君はマン島TTを知っているか。
100年の歴史に挑む日本メーカーの軌跡

  • スティーヴ・イングリッシュ●取材・文・撮影 text & photo by Steve English
  • 西村章●翻訳 translation by Nishimura Akira

 ヒックマンの活躍はめざましく、今年は3カテゴリーのレース(スーパーバイク、スーパーストック、スーパースポーツ)で優勝を飾った。彼と互角に戦っているのはディーン・ハリソンのみで、この両名がレースのハードルを上げているような状態だ。「ヒッキー・ハリソン直接対決」という新聞の見出しは、ここ数年の定番になっている。今年もまた3勝を挙げたヒックマン有利とも見えたが、メインイベントのシニアクラスで勝利をもぎ取ったのは、カワサキを駆るハリソンのほうだった。
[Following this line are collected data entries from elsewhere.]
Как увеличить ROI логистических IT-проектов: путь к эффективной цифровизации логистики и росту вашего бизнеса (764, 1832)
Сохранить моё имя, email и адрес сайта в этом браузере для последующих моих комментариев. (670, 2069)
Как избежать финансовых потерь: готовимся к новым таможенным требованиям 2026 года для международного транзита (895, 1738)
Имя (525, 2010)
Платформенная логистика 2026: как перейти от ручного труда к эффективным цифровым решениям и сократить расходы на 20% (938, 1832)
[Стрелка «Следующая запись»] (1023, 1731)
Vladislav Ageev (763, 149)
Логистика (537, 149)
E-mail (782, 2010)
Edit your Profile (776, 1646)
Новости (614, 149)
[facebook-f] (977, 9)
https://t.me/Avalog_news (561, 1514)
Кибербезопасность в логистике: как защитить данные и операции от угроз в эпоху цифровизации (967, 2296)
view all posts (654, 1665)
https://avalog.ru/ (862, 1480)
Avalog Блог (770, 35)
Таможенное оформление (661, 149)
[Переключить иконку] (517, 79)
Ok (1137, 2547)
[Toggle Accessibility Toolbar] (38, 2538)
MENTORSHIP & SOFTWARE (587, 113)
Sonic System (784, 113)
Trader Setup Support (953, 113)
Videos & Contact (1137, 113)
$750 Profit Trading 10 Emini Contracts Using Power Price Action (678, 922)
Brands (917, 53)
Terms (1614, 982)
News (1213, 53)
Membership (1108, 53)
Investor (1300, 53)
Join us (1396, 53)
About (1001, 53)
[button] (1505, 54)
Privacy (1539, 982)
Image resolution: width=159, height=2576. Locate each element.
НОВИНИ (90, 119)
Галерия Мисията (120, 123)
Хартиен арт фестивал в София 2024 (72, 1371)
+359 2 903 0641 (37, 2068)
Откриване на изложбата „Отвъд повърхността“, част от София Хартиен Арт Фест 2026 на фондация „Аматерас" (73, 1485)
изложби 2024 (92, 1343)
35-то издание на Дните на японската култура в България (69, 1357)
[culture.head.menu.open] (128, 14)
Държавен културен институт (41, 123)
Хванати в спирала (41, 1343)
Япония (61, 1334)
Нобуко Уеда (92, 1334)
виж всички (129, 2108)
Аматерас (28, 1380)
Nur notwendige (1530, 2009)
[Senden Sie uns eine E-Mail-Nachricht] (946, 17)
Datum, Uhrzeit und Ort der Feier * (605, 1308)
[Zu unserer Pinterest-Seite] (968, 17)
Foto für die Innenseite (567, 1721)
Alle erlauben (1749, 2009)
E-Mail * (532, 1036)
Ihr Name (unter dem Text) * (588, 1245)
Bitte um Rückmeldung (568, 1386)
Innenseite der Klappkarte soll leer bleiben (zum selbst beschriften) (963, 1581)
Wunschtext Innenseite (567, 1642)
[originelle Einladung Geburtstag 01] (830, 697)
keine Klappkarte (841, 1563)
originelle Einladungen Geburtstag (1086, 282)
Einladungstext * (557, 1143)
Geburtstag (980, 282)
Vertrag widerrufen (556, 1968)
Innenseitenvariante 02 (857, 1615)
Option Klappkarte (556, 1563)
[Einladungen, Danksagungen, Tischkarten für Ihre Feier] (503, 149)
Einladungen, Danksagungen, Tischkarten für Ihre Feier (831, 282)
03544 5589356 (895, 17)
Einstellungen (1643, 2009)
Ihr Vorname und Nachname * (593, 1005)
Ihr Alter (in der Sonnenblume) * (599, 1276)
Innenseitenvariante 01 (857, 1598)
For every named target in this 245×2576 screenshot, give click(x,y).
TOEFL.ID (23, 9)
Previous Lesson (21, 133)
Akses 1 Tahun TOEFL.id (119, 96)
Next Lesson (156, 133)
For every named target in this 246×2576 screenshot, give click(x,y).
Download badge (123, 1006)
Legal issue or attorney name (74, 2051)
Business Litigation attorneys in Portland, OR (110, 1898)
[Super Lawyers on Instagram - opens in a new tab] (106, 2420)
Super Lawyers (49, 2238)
 今年のマン島は悪天候によるレース進行の順延が続き、最終日にはいくつものクラスの決勝が一気に行なわれたが、そこで勝利を収めて世界中のファンを感嘆させたのは、勇を鼓してリスクを賭け、自らの手で栄光を掴み取りにいったライダーたちだった。

「なぜ走るのかって? 走れるからに決まってるじゃないか」

 そう言い残して、男たちは世界最高のサーキットへと走り抜けていった。